Return each record word for word and omit the pictures.

Start of Provided data

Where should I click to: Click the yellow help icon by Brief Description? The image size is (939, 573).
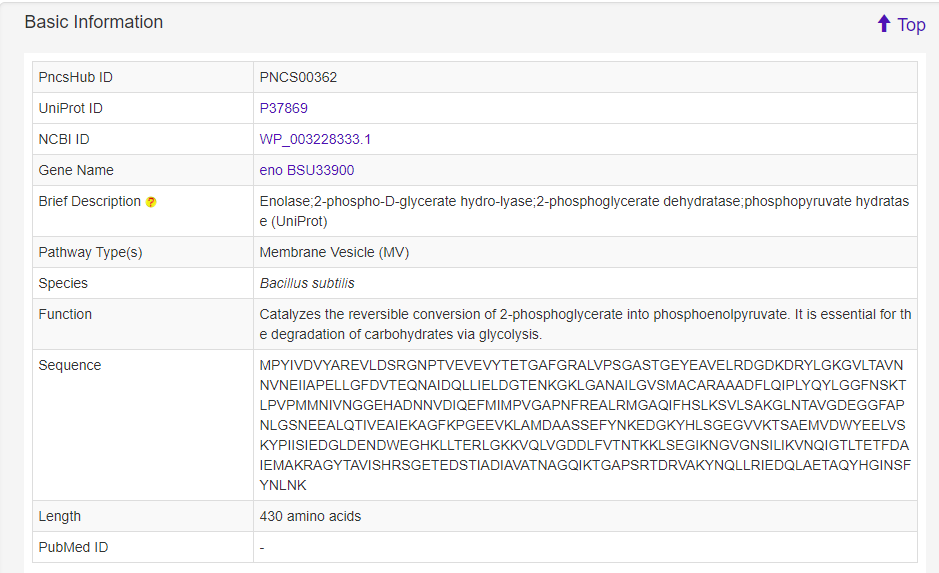(x=151, y=202)

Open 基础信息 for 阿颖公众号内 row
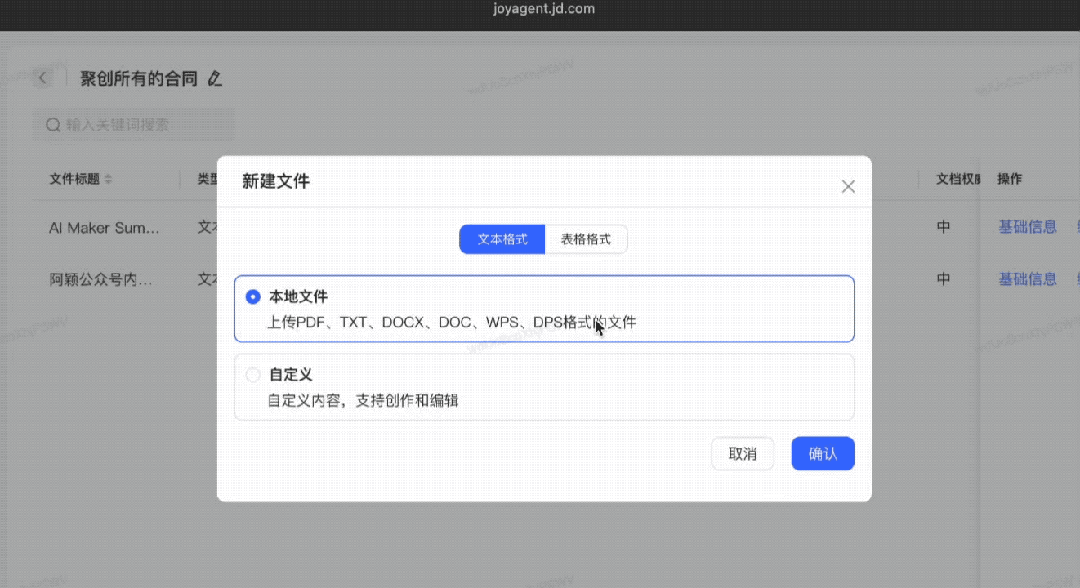coord(1027,279)
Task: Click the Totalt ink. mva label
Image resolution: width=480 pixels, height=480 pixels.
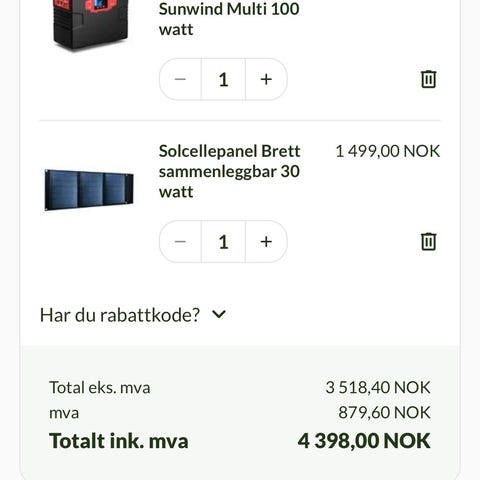Action: point(119,441)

End of Provided data

Task solution
Where should I click to: Click the yellow help icon by Brief Description? The image size is (939, 573).
(x=151, y=202)

Open 基础信息 for 阿颖公众号内 row
coord(1027,279)
Task: Click the Totalt ink. mva label
Image resolution: width=480 pixels, height=480 pixels.
Action: point(119,441)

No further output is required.